**REQUIREMENT 1:** List every sum of money named in the passage about building a soap box derby cart, and state what each sum was paid for.
**REQUIREMENT 2:** Continue the recollection about building a soap box derby cart with one's younger brother, starting after its final sentence.

**GIVEN TEXT:**
Twenty-one months of seniority on this earth had given me a decided edge in size, agility, and cunning.  Sad to admit, but there were times when I took advantage of my younger brother.  A case in point, I once asked him to help me and my friends build a soap box derby cart.  This project, I announced, would bring us closer together.

*          *          *          *          *

Building a soap box derby cart required a certain amount of cash.  Our meager budget came from two sources:  First, we gathered discarded soda bottles and returned them for the deposit money.  That brought in two cents for each regular-sized bottle and a nickel each for the one-liter size.  Second, we mowed lawns door-to-door for a dollar each.

Because we had so little money, we scrounged most of the parts.  As a result, our carts looked nothing at all like the sleek, brightly painted beauties portrayed on packages of Kellogg's Corn Flakes breakfast cereal.  Those belonged to the rich kids.

**DATA PROVIDED:**
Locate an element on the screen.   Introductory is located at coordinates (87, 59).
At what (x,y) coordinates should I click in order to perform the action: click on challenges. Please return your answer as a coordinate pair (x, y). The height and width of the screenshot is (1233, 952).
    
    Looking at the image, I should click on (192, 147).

**EXERCISE RESULT 1:**
- Two cents: for each regular-sized soda bottle returned
- A nickel: for each one-liter soda bottle returned
- A dollar: for each lawn mowed

**EXERCISE RESULT 2:**
Still, we were proud of our efforts, having designed and built them ourselves.  The experience had taught us self-reliance, teamwork, and patience.  Unfortunately, our carts were deathtraps.  Had we received any adult supervision at all, the results would have been much safer; and we could have saved ourselves more than a few scrapes and bruises.

Gerry Rambo and Murray Gibbs shared my passion for building carts.  Among the three of us, we knew every vacant lot and construction site in town and scoured them constantly for old baby buggy wheels, ten-penny nails, and scraps of rope and wood.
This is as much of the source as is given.